Retype all of the entries that appear below, keeping them exactly as they are.

__Dataset records__
—————

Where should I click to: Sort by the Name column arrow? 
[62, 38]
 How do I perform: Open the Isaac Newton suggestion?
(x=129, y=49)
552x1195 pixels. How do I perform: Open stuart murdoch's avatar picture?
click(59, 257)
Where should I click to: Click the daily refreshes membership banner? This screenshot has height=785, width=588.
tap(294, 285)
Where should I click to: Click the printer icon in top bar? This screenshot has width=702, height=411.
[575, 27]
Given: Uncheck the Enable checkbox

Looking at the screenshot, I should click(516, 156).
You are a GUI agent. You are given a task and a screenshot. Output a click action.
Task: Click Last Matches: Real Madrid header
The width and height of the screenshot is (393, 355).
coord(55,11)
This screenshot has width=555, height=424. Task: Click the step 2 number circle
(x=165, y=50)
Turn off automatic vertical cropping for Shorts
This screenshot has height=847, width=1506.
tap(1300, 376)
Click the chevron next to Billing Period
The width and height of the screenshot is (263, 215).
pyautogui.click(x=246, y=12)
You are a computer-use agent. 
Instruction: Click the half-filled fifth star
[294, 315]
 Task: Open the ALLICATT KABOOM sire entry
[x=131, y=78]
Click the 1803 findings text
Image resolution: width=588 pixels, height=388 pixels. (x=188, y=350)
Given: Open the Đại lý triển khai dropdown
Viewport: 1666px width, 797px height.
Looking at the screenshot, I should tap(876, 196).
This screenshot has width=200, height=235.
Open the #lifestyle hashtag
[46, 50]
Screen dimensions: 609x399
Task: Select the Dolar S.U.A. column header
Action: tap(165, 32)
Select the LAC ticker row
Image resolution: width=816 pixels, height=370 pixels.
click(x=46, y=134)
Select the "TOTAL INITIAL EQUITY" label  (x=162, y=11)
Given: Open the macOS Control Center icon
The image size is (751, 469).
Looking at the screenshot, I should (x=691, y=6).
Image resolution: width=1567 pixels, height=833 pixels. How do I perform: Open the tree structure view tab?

—————

__Result of this task__
Where should I click to: Sort by the Name column arrow? 
[62, 38]
 How do I perform: Open the Isaac Newton suggestion?
(x=129, y=49)
552x1195 pixels. How do I perform: Open stuart murdoch's avatar picture?
click(59, 257)
Where should I click to: Click the daily refreshes membership banner? This screenshot has height=785, width=588.
tap(294, 285)
Where should I click to: Click the printer icon in top bar? This screenshot has width=702, height=411.
[575, 27]
Given: Uncheck the Enable checkbox

Looking at the screenshot, I should click(516, 156).
You are a GUI agent. You are given a task and a screenshot. Output a click action.
Task: Click Last Matches: Real Madrid header
The width and height of the screenshot is (393, 355).
coord(55,11)
This screenshot has width=555, height=424. Task: Click the step 2 number circle
(x=165, y=50)
Turn off automatic vertical cropping for Shorts
This screenshot has height=847, width=1506.
tap(1300, 376)
Click the chevron next to Billing Period
The width and height of the screenshot is (263, 215).
pyautogui.click(x=246, y=12)
You are a computer-use agent. 
Instruction: Click the half-filled fifth star
[294, 315]
 Task: Open the ALLICATT KABOOM sire entry
[x=131, y=78]
Click the 1803 findings text
Image resolution: width=588 pixels, height=388 pixels. (x=188, y=350)
Given: Open the Đại lý triển khai dropdown
Viewport: 1666px width, 797px height.
Looking at the screenshot, I should tap(876, 196).
This screenshot has width=200, height=235.
Open the #lifestyle hashtag
[46, 50]
Screen dimensions: 609x399
Task: Select the Dolar S.U.A. column header
Action: tap(165, 32)
Select the LAC ticker row
Image resolution: width=816 pixels, height=370 pixels.
click(x=46, y=134)
Select the "TOTAL INITIAL EQUITY" label  (x=162, y=11)
Given: Open the macOS Control Center icon
The image size is (751, 469).
Looking at the screenshot, I should (x=691, y=6).
Image resolution: width=1567 pixels, height=833 pixels. How do I perform: Open the tree structure view tab?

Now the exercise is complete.